» Exercise description:
Transcribe exactly the line containing "Image resolution: width=1217" plus every later line in the data.

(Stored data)
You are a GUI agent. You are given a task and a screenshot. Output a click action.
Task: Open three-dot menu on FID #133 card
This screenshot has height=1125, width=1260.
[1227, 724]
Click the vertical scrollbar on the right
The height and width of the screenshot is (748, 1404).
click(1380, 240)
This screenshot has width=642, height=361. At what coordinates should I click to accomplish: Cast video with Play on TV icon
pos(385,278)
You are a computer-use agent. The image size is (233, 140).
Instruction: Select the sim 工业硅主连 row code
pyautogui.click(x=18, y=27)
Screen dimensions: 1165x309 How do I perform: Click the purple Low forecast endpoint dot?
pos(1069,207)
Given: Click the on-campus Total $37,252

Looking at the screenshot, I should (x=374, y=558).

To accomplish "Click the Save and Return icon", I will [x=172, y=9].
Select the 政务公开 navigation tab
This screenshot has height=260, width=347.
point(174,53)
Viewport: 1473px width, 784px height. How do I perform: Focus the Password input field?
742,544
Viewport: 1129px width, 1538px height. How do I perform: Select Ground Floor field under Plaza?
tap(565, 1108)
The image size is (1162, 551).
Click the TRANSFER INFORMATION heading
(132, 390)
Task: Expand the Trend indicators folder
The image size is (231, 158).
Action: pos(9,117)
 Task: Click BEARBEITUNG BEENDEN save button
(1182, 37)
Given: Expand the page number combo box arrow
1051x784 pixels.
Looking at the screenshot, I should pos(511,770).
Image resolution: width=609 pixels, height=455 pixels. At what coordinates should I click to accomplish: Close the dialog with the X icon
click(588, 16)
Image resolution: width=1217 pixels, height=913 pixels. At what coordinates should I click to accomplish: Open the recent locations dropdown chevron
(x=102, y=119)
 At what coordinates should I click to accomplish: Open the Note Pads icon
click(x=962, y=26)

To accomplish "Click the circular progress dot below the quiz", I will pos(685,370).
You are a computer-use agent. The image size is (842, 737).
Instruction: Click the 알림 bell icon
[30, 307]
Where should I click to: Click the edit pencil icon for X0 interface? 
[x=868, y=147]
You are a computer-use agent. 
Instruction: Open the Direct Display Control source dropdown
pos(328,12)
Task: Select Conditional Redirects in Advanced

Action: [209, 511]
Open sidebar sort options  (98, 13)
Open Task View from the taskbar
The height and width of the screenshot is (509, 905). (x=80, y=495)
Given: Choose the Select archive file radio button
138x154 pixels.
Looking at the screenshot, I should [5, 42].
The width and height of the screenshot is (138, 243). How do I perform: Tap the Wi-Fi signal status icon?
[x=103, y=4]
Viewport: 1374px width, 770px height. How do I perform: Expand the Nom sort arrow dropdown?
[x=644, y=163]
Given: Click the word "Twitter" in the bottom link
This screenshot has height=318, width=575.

» Output:
Image resolution: width=1217 pixels, height=913 pixels. At what coordinates should I click to accomplish: Open the recent locations dropdown chevron
(x=102, y=119)
 At what coordinates should I click to accomplish: Open the Note Pads icon
click(x=962, y=26)

To accomplish "Click the circular progress dot below the quiz", I will pos(685,370).
You are a computer-use agent. The image size is (842, 737).
Instruction: Click the 알림 bell icon
[30, 307]
Where should I click to: Click the edit pencil icon for X0 interface? 
[x=868, y=147]
You are a computer-use agent. 
Instruction: Open the Direct Display Control source dropdown
pos(328,12)
Task: Select Conditional Redirects in Advanced

Action: [209, 511]
Open sidebar sort options  (98, 13)
Open Task View from the taskbar
The height and width of the screenshot is (509, 905). (x=80, y=495)
Given: Choose the Select archive file radio button
138x154 pixels.
Looking at the screenshot, I should [5, 42].
The width and height of the screenshot is (138, 243). How do I perform: Tap the Wi-Fi signal status icon?
[x=103, y=4]
Viewport: 1374px width, 770px height. How do I perform: Expand the Nom sort arrow dropdown?
[x=644, y=163]
Given: Click the word "Twitter" in the bottom link
This screenshot has height=318, width=575.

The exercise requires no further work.